Not everyone supported Mase’s reopening pause. Sheriff Mark Essick, a 26-year veteran, announced almost immediately that he would not enforce the rules placed back on Sonoma County, saying they infringed on the rights afforded to the county’s citizens.
Essick declined an interview request, but he told the Press-Democrat that he would not follow the order, and “my original statement that we’re done on June 1 stands until Dr. Mase is able to provide me with enough information that we’re on the right path.”
The argument continued behind closed doors, but eventually the sheriff and health officer started working together, Gore said.
“This whole thing with the sheriff was more a soap opera than anything else,” he said.
But the dispute was a clear warning for public health officers statewide that they have more than just the infection numbers to answer to. The pause put the county about 10 days behind others in opening.
“There was a lack of communication of sorts and we have agreed to a risk-based approach that the sheriff seems to be on board with now,” Mase said. “We have to offset what we are doing with these other repercussions — and all of that is public health. At the same time, we have to give our businesses a chance to show they can open safely.”
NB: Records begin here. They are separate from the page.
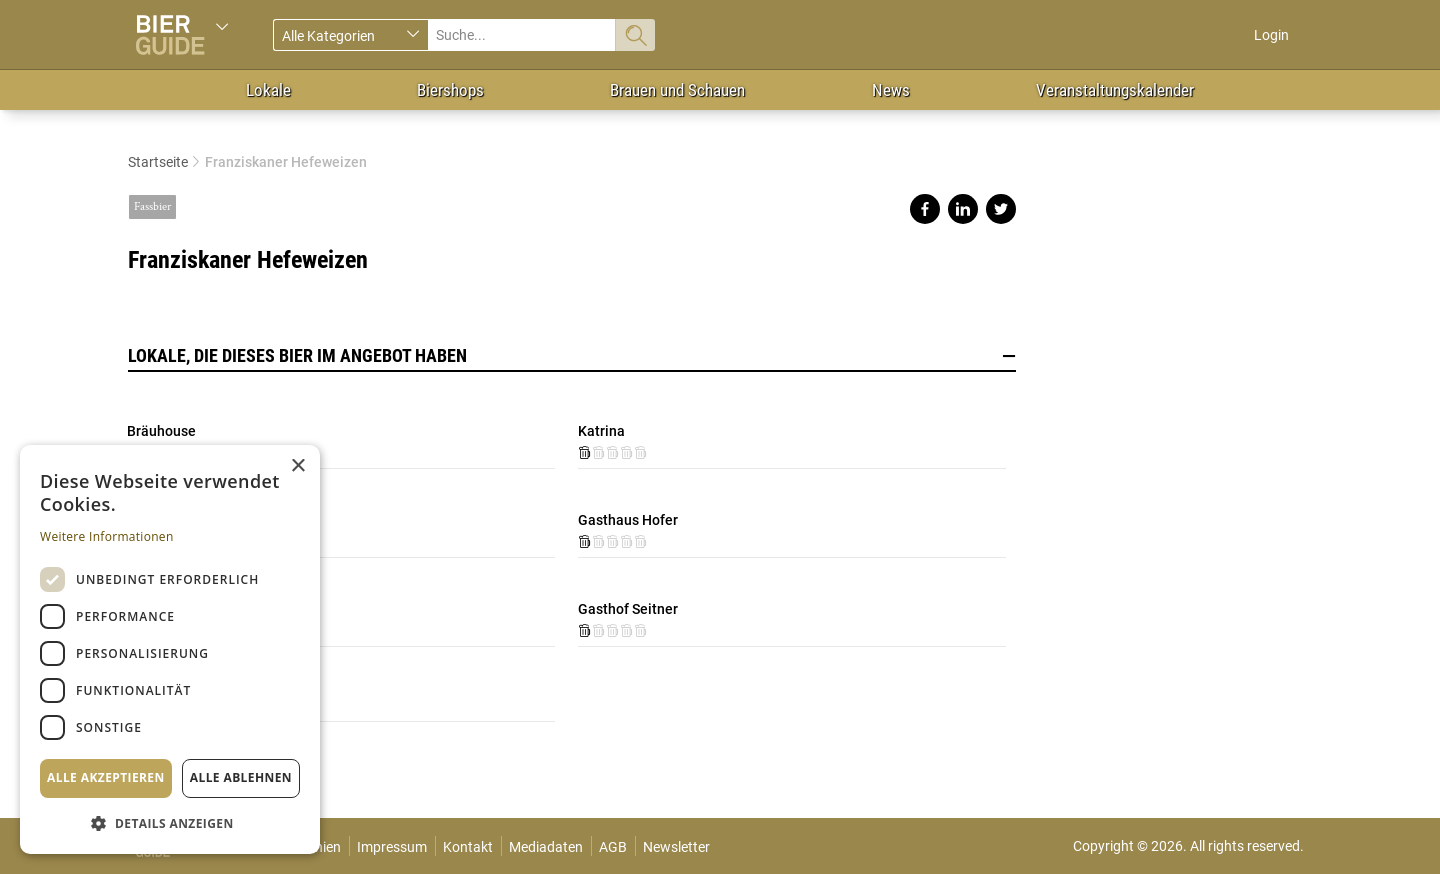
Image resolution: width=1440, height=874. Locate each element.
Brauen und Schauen (677, 90)
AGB (613, 847)
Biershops (450, 90)
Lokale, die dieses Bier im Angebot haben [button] (572, 356)
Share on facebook (925, 209)
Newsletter (676, 847)
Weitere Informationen (107, 536)
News (891, 90)
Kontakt (468, 847)
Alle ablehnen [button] (241, 777)
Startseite (158, 162)
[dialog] (170, 649)
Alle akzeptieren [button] (106, 777)
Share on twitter (1001, 209)
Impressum (392, 847)
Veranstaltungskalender (1115, 90)
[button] (170, 822)
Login (1271, 35)
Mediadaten (546, 847)
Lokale (268, 90)
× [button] (297, 466)
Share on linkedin (963, 209)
But Mase added, “Make no mistake, our numbers are still rising.”
The agreement, roughly, is that the county will wait two weeks from one opening phase to the next to ensure the numbers are not rising too quickly. In addition, rather than a blanket closing and a tightening of the stay-at-home order, only those businesses or sectors identified as problems would be shut down.
At Bernie Schwartz’s California Luggage Co. — a four-decade resident of Fourth Street, near a prime downtown corner — there were no customers among the roller boards and backpacks on a recent perfect-weather weekday afternoon.
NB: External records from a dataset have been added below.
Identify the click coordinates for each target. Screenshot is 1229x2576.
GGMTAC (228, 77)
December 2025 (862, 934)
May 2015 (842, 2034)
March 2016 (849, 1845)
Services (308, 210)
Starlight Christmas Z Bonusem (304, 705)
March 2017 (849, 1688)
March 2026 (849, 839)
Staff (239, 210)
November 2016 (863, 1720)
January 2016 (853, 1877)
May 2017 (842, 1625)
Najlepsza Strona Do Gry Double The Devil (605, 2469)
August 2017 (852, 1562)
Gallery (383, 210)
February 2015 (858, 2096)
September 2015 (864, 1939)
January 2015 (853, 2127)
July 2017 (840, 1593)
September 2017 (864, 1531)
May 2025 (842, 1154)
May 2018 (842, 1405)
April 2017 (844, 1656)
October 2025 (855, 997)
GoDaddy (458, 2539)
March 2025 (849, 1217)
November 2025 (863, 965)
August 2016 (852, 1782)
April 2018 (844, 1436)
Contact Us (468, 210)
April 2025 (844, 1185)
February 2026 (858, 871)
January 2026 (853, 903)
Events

“We were getting confused with our county health officer about the delays in opening,” Schwartz said.
But at 69 years old, he’s an optimist.
“Our business was decimated,” Schwartz said. “The whole zeitgeist is to stay in place, which of course is antithetical to a luggage store. But I know lots of people who just want to get out. So, I don’t know, this might recover. We’ll see how it shakes out.”
A couple doors down, Treehorn Books also just opened its doors. The Fourth Street fixture has been available for curbside pickup, but it wasn’t the same without the long afternoon browse in a showroom that smells like musty old books.
It is lunchtime. There are no customers. Many downtown merchants are waiting for the government workers to return, perhaps in a few weeks, barring another delay.
“Our officials have been very deliberate about how this should happen,” said Grant Hotaling, 37, the store manager with a bandanna covering his face, of the reopening. “I know there are some businesses that see the whole thing as a waste of time. I’m not one of them.”